**Text to read:**
########################################
Skip to main content

Command-line interface for the Geonode Scraper API

Project description

Geonode Scraper CLI

gscraper is the command-line interface for the Geonode Scraper API. It is a thin presentation layer over geonode-scraper-tools-core: commands parse flags, resolve configuration, call a stable service method, and render the result. All domain logic (validation, polling, retries) lives in the service layer, not in the CLI.

Requirements

  • Python 3.10+
  • Works on Linux, macOS, and Windows

Installation

Recommended — install as a standalone tool with pipx:

pipx install geonode-scraper-cli

pipx installs gscraper into its own isolated virtual environment and puts it on your PATH, so it never conflicts with other Python projects. This is the preferred way to install CLI tools globally.

Alternative — install with pip:

pip install geonode-scraper-cli

Windows note: on Windows the gscraper command is placed in the Python Scripts folder (e.g. %APPDATA%\Python\Python3xx\Scripts). If the command is not found after installation, add that folder to your PATH, or use python -m geonode_scraper_cli as a fallback. pipx handles this automatically and is the simpler choice on Windows.

Configuration

Configuration is resolved with the following precedence (highest first):

  1. Command-line flags (--api-key, --host, ...)
  2. Environment variables (GEONODE_SCRAPER_API_KEY, GEONODE_SCRAPER_HOST, GEONODE_SCRAPER_VERIFY_SSL, GEONODE_SCRAPER_TIMEOUT, GEONODE_SCRAPER_PROFILE)
  3. A TOML config file at ~/.config/geonode-scraper/config.toml
  4. Built-in defaults

Prefer environment variables or the config file for your API key — passing --api-key on the command line can leak it into your shell history.

Example ~/.config/geonode-scraper/config.toml:

[default]
host = "https://api.example.com"
api_key = "your-api-key"
verify_ssl = true

[staging]
host = "https://staging.example.com"
api_key = "your-staging-key"

Select a non-default profile with --profile staging or GEONODE_SCRAPER_PROFILE=staging. Inspect the active configuration with:

gscraper config path     # print the config file location
gscraper config show     # show profiles (API keys masked)

Output

Commands print a human-readable summary by default. Use --json or --yaml to print the raw result envelope for scripting. These flags can appear either before the subcommand (global position) or after it (per-command position) — both work:

gscraper extract https://example.com --json | jq -r .result.data.markdown
gscraper --json extract https://example.com | jq -r .result.data.markdown

The JSON/YAML envelope has the shape { "ok": bool, "operation": str, "result": {...} } on success, or { "ok": false, "operation": str, "error": {...} } on failure.
########################################
Dataset records:
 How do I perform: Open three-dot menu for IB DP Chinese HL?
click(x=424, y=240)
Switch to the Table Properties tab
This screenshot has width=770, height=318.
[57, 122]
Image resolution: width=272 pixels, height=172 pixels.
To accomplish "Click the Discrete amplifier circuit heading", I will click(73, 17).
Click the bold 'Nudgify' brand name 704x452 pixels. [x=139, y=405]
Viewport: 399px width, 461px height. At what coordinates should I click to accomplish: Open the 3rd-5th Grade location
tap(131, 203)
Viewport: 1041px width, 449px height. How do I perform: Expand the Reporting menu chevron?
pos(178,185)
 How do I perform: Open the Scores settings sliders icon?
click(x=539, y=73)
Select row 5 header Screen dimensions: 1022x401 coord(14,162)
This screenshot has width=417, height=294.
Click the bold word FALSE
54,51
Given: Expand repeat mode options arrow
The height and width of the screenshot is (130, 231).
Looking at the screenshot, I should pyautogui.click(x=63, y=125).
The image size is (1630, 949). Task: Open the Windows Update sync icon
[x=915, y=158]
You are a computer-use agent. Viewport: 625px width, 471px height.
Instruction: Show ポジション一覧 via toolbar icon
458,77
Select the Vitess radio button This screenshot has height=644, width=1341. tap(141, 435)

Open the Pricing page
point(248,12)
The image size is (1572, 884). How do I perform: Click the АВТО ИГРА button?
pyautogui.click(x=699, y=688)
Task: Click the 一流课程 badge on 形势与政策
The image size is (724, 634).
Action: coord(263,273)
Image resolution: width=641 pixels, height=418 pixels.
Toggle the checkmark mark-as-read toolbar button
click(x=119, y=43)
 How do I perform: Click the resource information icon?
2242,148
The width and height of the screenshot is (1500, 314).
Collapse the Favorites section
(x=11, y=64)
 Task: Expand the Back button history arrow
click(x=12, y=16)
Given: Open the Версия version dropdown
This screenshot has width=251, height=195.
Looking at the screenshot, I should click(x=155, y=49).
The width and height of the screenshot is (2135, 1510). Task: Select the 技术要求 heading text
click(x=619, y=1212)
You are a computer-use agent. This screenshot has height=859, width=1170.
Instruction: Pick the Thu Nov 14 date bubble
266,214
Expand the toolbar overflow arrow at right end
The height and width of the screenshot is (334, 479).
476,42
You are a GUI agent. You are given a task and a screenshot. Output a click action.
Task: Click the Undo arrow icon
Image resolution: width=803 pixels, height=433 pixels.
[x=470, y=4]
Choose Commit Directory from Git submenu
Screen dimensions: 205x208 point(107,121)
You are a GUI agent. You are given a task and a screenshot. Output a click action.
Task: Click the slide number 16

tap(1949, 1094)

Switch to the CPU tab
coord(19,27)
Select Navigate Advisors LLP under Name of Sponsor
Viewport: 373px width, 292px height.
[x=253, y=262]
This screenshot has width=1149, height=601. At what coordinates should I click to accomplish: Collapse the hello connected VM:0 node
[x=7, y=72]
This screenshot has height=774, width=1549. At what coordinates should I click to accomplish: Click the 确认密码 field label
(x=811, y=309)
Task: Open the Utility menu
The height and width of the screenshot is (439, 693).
########################################
**Task to carry out:** Swap "fallback" for "last resort" and write out the passage of the Geonode Scraper CLI page that opens with "Alternative — install" and closes with "choice on Windows.". These records come from a separate source, unrelated to the Geonode Scraper CLI page.

**Final result:**
Alternative — install with pip:

pip install geonode-scraper-cli

Windows note: on Windows the gscraper command is placed in the Python Scripts folder (e.g. %APPDATA%\Python\Python3xx\Scripts). If the command is not found after installation, add that folder to your PATH, or use python -m geonode_scraper_cli as a last resort. pipx handles this automatically and is the simpler choice on Windows.